Prompt :: Take the lines below between the one holding "Nous appeler (106, 276)" and the one holding "زما نوم، بریښنالیک،", inclusive, and copy them exactly. Add nothing.

Dataset records ::
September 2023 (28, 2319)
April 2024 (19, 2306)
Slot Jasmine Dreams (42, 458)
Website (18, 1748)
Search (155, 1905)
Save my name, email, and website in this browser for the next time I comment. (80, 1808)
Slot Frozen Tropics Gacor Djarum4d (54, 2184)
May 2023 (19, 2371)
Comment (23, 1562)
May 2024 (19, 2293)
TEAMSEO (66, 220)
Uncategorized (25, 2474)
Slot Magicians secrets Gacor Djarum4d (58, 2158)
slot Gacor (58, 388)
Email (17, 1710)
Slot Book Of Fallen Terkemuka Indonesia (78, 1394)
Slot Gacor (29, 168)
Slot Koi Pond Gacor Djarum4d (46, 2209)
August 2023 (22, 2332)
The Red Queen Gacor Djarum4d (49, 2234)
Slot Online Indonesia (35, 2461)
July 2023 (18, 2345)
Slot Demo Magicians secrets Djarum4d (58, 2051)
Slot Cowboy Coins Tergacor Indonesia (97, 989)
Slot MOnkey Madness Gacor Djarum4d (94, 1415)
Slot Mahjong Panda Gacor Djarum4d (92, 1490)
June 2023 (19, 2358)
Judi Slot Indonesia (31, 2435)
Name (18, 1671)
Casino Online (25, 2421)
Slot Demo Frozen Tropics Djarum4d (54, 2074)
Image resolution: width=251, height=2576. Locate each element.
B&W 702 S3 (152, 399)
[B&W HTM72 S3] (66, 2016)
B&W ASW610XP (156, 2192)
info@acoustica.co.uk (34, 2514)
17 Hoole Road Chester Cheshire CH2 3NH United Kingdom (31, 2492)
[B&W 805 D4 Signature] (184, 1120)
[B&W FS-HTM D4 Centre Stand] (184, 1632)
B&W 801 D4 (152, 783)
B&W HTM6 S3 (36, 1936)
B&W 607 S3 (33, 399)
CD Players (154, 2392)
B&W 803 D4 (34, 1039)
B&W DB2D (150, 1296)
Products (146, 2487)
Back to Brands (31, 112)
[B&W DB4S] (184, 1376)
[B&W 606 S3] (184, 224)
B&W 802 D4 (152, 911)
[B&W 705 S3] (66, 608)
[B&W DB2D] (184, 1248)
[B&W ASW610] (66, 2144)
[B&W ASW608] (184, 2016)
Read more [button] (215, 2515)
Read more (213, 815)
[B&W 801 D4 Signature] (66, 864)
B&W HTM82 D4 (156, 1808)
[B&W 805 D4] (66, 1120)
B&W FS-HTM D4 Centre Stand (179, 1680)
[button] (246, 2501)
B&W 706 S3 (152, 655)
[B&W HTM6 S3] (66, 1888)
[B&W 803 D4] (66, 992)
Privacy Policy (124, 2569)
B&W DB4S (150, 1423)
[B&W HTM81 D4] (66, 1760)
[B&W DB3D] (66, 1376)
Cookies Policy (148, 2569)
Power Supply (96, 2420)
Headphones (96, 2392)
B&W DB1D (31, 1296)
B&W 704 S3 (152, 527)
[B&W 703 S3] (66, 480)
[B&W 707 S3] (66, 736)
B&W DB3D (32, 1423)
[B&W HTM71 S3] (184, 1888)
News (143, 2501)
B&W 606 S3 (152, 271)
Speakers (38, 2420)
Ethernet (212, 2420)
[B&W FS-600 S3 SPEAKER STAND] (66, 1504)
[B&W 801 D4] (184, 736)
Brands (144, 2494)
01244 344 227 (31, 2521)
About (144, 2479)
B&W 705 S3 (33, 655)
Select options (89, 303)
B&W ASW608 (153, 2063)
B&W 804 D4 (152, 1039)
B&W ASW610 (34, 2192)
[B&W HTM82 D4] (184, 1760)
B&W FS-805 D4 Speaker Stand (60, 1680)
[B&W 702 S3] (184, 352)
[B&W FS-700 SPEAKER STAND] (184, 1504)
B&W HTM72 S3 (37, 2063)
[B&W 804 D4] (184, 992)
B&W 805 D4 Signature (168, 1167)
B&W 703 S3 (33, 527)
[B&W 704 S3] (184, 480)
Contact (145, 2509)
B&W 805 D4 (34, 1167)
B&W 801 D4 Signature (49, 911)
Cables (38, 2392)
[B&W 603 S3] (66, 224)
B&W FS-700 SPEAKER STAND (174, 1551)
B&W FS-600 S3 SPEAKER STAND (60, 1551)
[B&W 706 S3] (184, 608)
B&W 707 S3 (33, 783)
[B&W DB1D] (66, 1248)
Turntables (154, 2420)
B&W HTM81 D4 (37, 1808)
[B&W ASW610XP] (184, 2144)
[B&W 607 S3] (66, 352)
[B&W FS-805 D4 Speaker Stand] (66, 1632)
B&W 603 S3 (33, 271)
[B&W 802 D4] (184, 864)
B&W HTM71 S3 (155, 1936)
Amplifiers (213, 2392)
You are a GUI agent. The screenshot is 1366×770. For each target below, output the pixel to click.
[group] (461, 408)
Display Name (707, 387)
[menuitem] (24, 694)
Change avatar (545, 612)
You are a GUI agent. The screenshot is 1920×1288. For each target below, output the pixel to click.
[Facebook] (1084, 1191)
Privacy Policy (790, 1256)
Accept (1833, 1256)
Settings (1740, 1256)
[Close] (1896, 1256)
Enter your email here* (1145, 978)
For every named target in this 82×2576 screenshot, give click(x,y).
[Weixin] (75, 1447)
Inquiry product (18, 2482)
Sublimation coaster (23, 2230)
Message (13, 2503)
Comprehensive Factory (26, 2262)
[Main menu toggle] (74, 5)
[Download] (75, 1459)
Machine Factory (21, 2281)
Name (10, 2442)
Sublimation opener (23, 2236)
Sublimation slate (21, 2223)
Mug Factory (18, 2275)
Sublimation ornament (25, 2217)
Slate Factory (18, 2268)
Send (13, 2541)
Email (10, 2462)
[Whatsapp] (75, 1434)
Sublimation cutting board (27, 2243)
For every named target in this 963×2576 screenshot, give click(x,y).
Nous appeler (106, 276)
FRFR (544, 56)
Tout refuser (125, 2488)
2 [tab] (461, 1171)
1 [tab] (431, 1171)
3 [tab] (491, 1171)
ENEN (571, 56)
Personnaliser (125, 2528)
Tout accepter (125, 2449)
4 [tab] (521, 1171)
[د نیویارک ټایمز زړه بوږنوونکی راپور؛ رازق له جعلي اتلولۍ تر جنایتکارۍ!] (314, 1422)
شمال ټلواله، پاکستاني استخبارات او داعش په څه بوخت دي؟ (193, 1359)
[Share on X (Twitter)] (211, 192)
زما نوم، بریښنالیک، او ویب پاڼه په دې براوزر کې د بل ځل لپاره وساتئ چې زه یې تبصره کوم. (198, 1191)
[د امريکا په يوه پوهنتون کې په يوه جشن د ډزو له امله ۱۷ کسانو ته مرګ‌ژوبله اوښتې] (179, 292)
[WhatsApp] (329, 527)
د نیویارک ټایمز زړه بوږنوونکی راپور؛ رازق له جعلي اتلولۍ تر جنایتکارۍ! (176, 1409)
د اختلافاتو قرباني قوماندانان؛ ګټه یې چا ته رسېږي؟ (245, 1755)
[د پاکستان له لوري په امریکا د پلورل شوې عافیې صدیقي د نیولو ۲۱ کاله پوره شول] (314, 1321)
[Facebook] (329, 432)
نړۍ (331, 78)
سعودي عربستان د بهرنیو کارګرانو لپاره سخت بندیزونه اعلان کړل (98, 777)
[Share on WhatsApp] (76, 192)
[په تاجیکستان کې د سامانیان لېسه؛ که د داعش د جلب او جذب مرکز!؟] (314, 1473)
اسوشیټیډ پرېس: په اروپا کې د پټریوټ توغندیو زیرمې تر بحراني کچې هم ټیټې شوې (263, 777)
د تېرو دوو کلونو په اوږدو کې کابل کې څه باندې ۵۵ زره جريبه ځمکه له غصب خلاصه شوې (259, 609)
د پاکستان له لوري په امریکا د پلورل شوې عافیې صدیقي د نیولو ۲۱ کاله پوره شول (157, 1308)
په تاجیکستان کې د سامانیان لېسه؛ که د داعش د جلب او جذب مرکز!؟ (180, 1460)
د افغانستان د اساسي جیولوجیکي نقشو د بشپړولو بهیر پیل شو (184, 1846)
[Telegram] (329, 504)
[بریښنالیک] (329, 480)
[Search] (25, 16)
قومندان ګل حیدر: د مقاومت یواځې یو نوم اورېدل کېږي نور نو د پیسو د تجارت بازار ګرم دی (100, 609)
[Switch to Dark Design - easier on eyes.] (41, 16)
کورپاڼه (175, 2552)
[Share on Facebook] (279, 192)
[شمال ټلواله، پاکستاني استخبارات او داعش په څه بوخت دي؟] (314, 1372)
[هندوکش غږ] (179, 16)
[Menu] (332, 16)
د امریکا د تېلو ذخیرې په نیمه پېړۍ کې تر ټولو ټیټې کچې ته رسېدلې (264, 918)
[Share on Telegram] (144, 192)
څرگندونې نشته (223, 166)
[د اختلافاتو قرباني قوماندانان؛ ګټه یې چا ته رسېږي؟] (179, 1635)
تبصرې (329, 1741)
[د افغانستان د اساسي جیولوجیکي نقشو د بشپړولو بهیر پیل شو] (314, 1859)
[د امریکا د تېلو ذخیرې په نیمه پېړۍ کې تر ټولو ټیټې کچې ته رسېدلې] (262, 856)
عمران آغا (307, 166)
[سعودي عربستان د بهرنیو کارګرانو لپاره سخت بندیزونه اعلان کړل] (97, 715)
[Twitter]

Response box ::
Nous appeler (106, 276)
FRFR (544, 56)
Tout refuser (125, 2488)
2 [tab] (461, 1171)
1 [tab] (431, 1171)
3 [tab] (491, 1171)
ENEN (571, 56)
Personnaliser (125, 2528)
Tout accepter (125, 2449)
4 [tab] (521, 1171)
[د نیویارک ټایمز زړه بوږنوونکی راپور؛ رازق له جعلي اتلولۍ تر جنایتکارۍ!] (314, 1422)
شمال ټلواله، پاکستاني استخبارات او داعش په څه بوخت دي؟ (193, 1359)
[Share on X (Twitter)] (211, 192)
زما نوم، بریښنالیک، او ویب پاڼه په دې براوزر کې د بل ځل لپاره وساتئ چې زه یې تبصره کوم. (198, 1191)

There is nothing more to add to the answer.